(Records for processing)

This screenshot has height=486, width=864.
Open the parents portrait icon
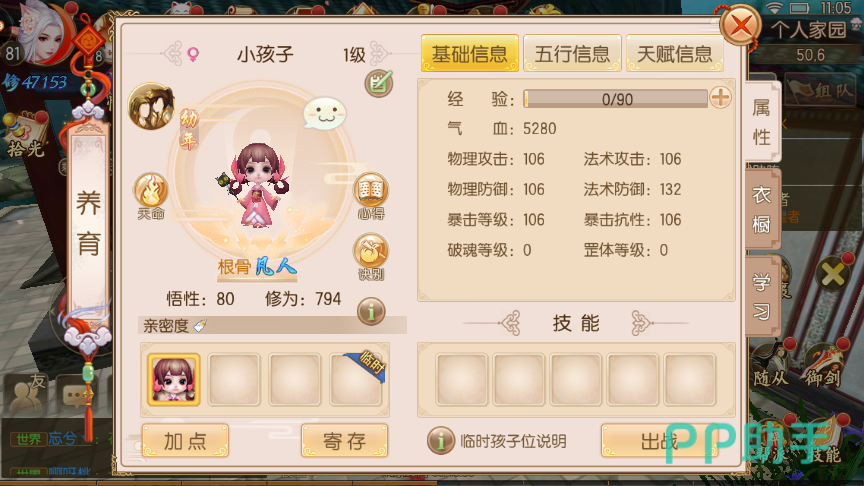tap(152, 106)
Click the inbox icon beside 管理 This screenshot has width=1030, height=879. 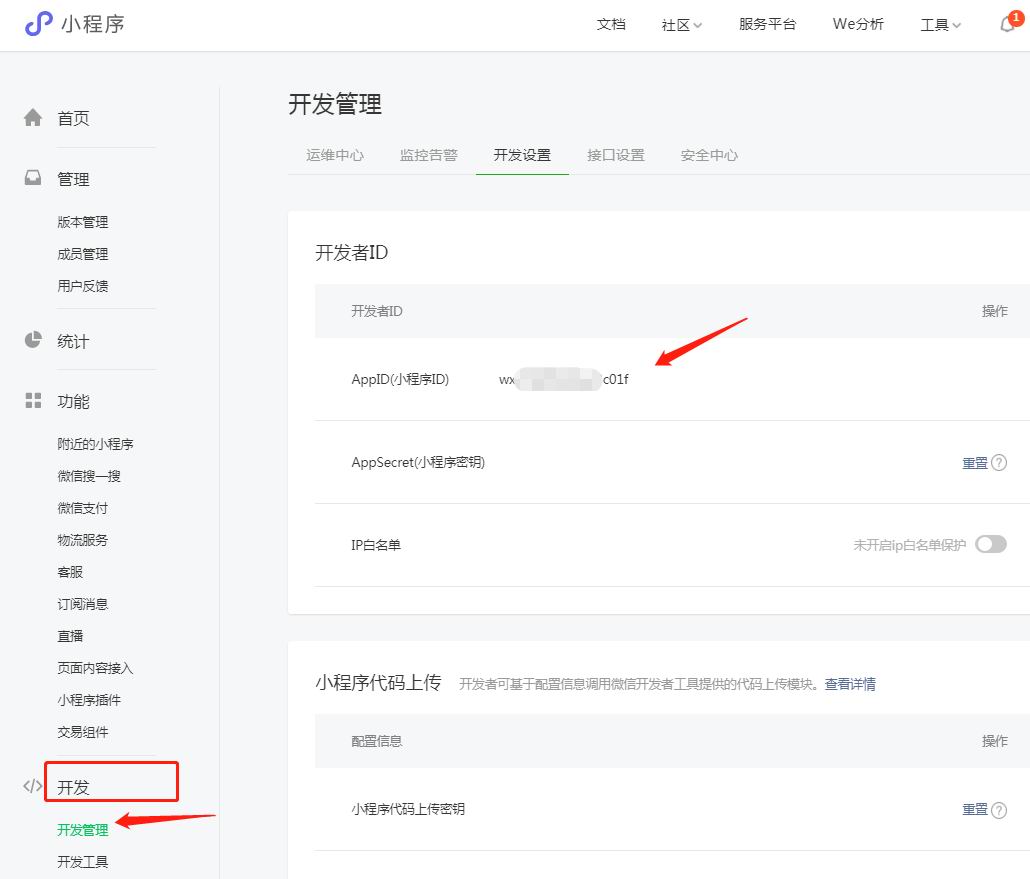click(x=33, y=178)
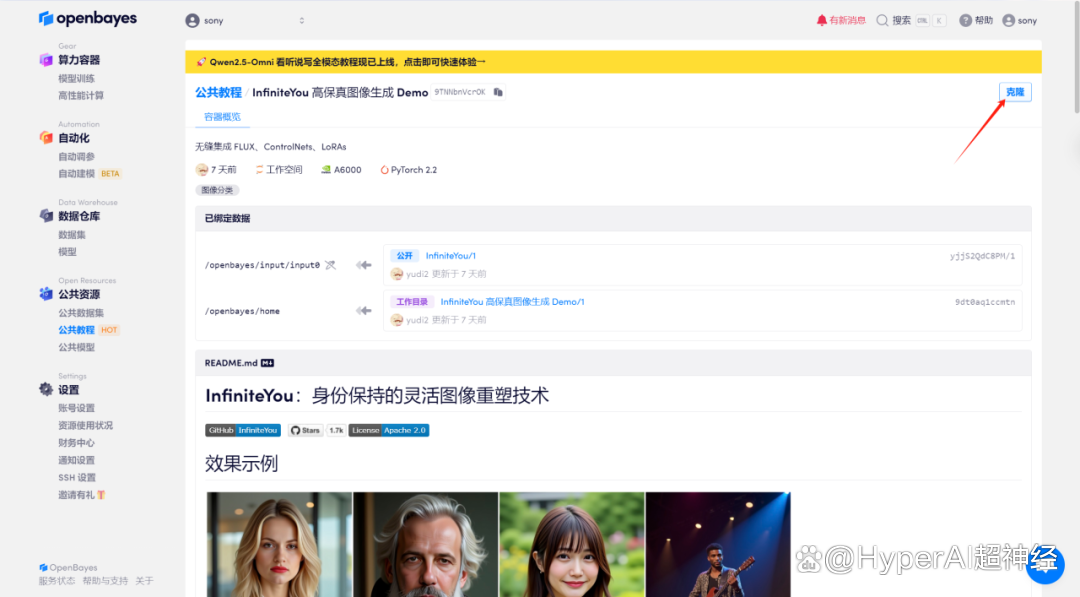Click the openbayes logo
This screenshot has width=1080, height=597.
click(x=87, y=19)
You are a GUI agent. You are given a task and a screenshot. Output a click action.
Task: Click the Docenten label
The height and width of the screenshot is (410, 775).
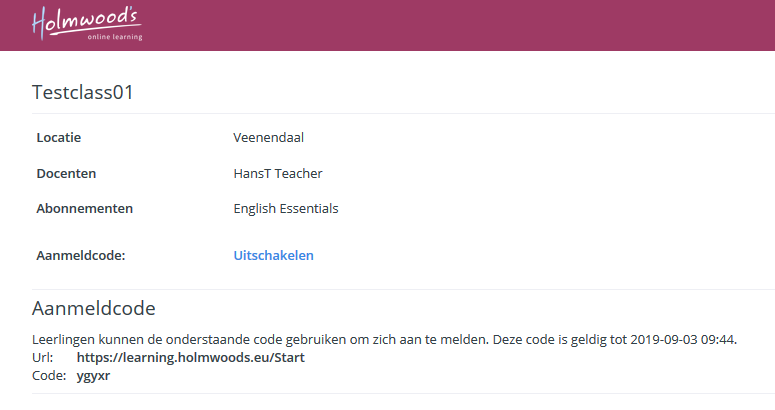(66, 173)
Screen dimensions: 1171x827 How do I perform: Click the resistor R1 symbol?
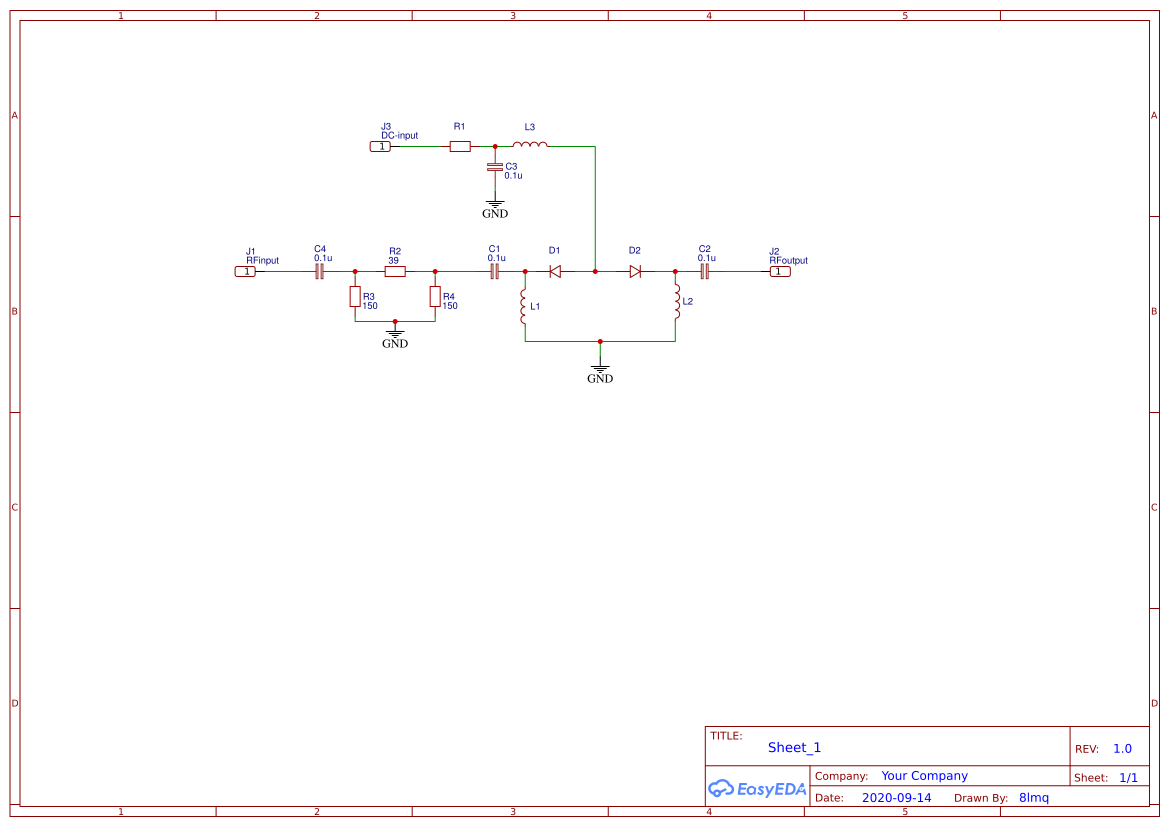pos(459,146)
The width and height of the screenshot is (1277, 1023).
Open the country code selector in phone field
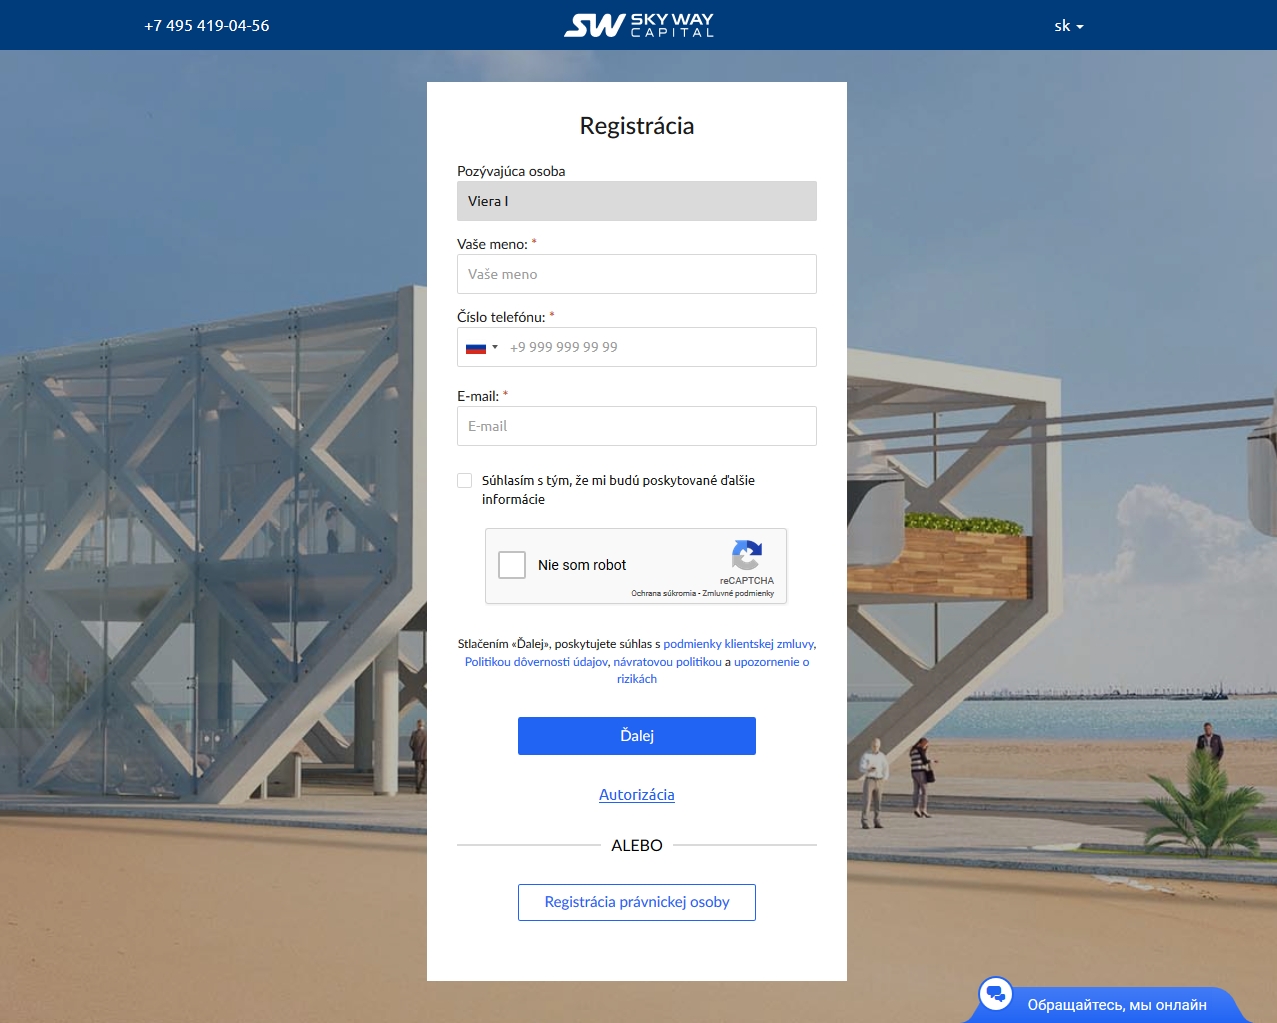(x=483, y=347)
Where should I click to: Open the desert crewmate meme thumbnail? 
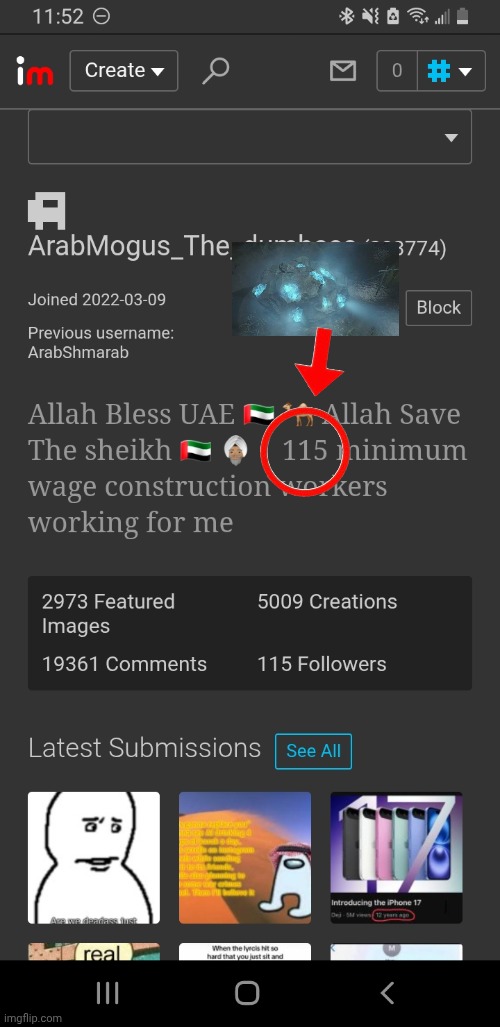245,858
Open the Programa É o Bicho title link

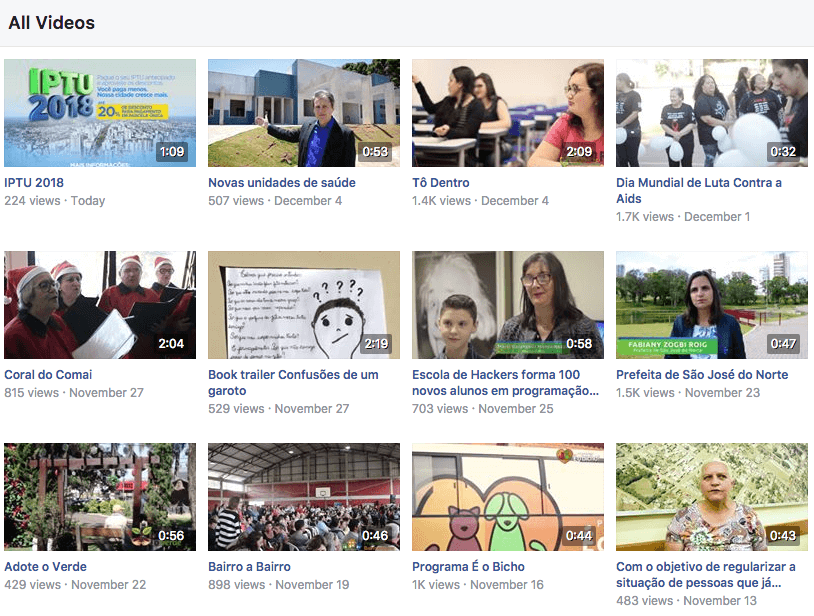coord(468,567)
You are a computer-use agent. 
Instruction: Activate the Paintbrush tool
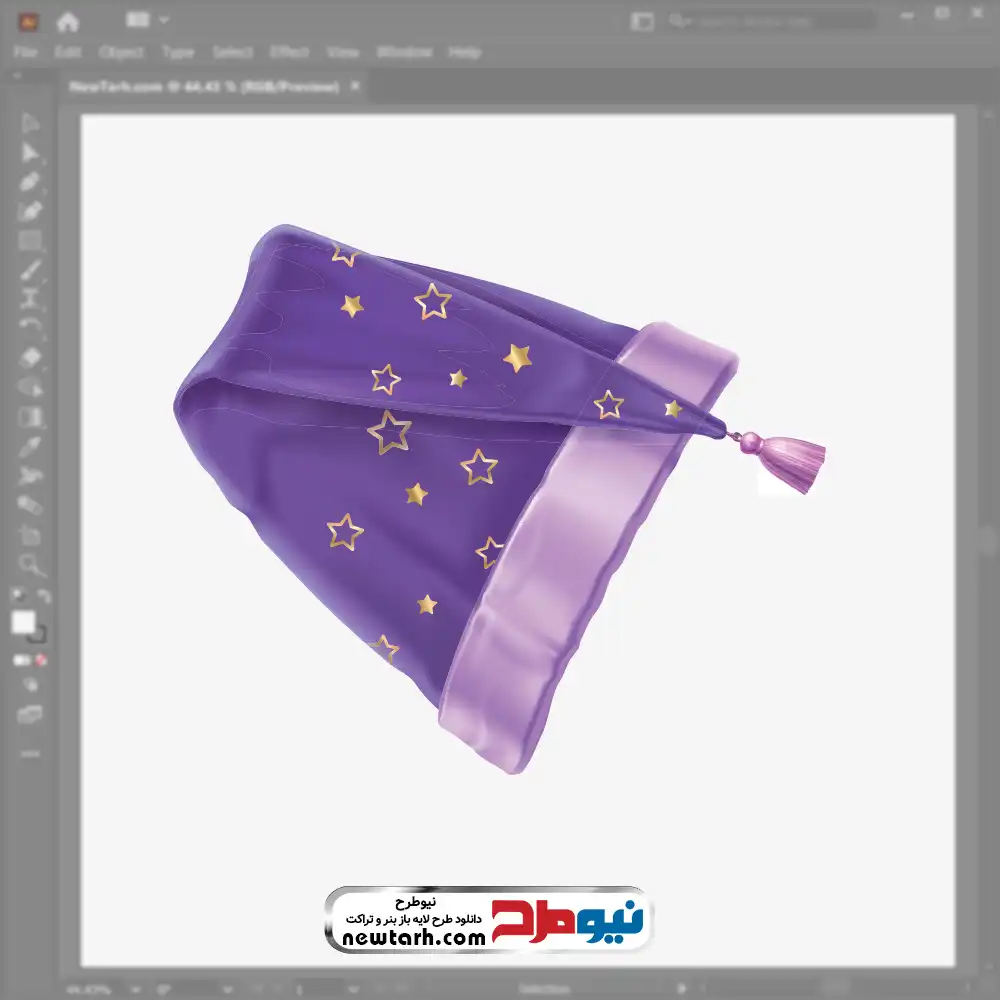click(x=30, y=270)
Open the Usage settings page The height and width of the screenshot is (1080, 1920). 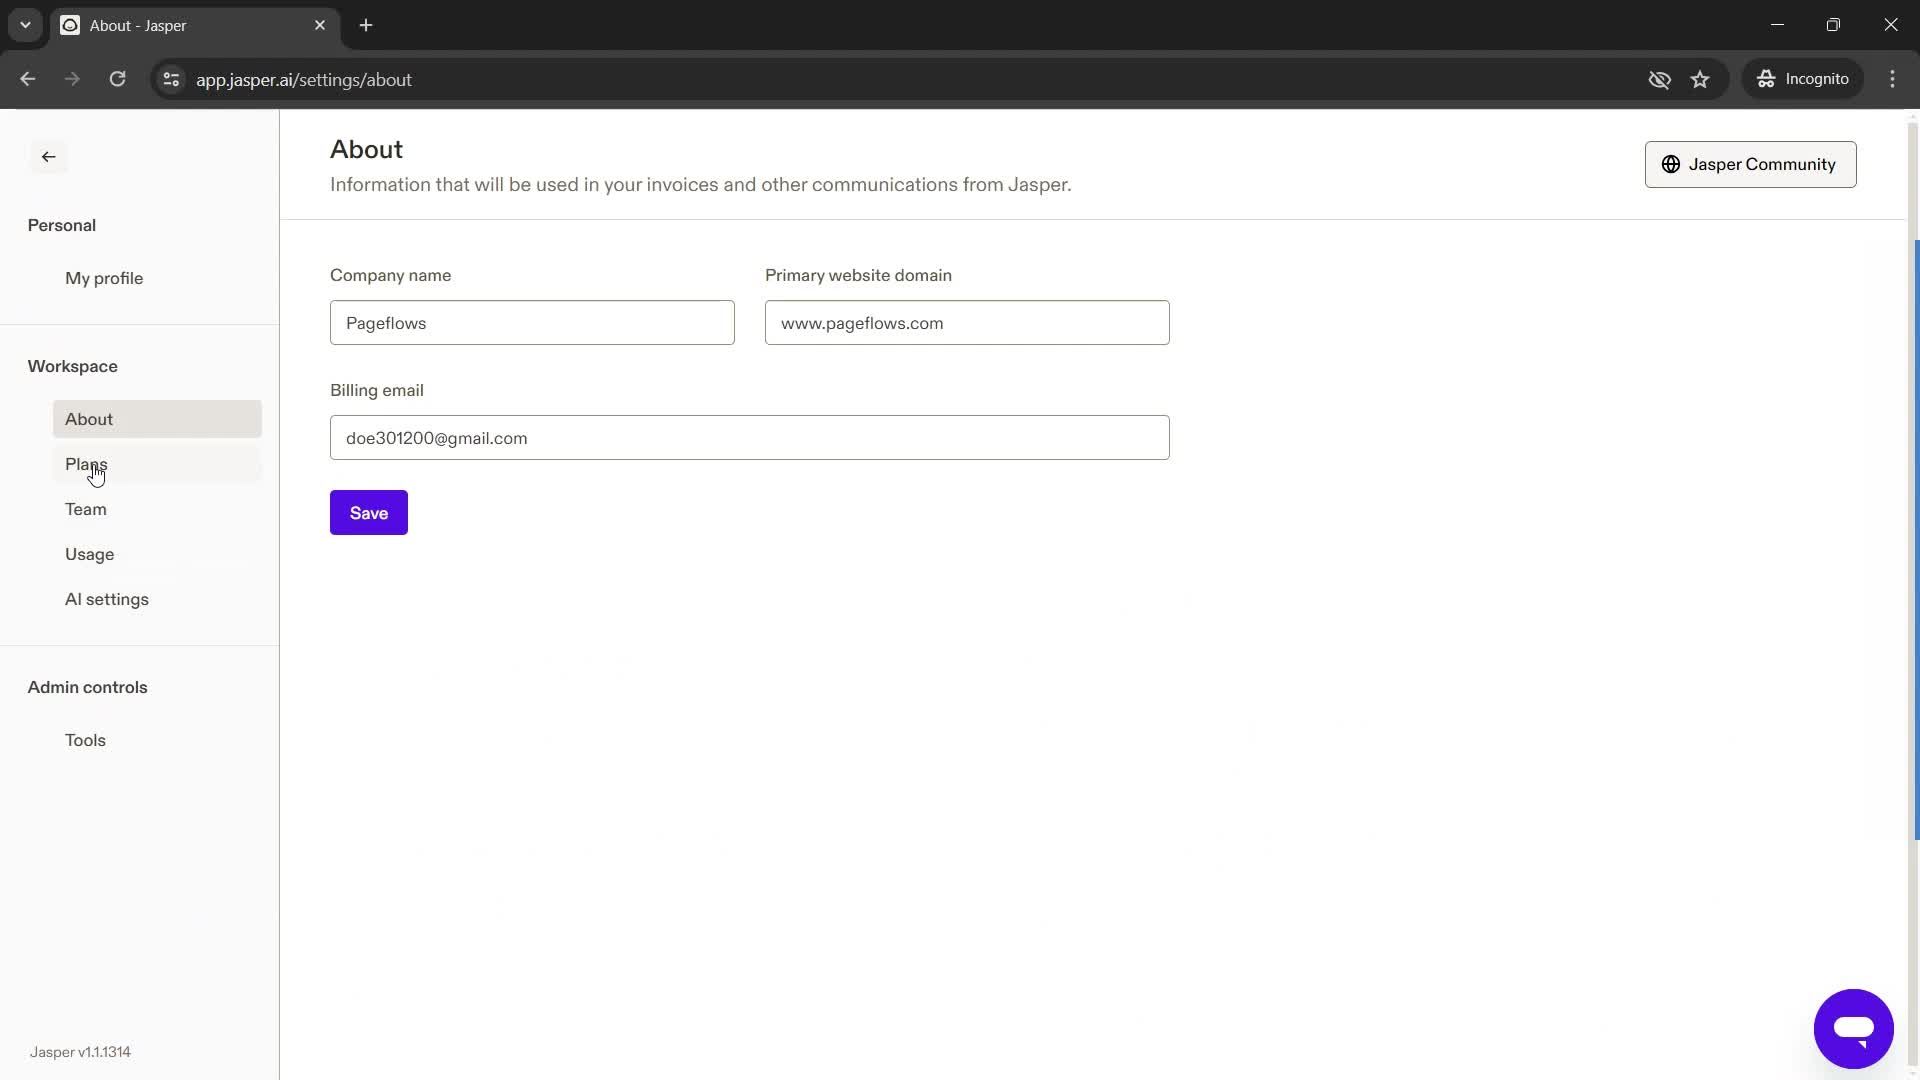[x=90, y=553]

(End Records for processing)

Exercise goal: Reproduce the data above exactly, but only the lines from the one showing "Task: Click the Docenten label" through the one showing "You are a computer-use agent.", with both ends kept and the pictures left out.

Output for this exercise:
Task: Click the Docenten label
The height and width of the screenshot is (410, 775).
(66, 173)
Screen dimensions: 1171x827 How do I perform: Click the resistor R1 symbol?
pos(459,146)
The width and height of the screenshot is (1277, 1023).
Open the country code selector in phone field
(x=483, y=347)
Where should I click to: Open the desert crewmate meme thumbnail? 
245,858
Open the Programa É o Bicho title link

coord(468,567)
You are a computer-use agent. 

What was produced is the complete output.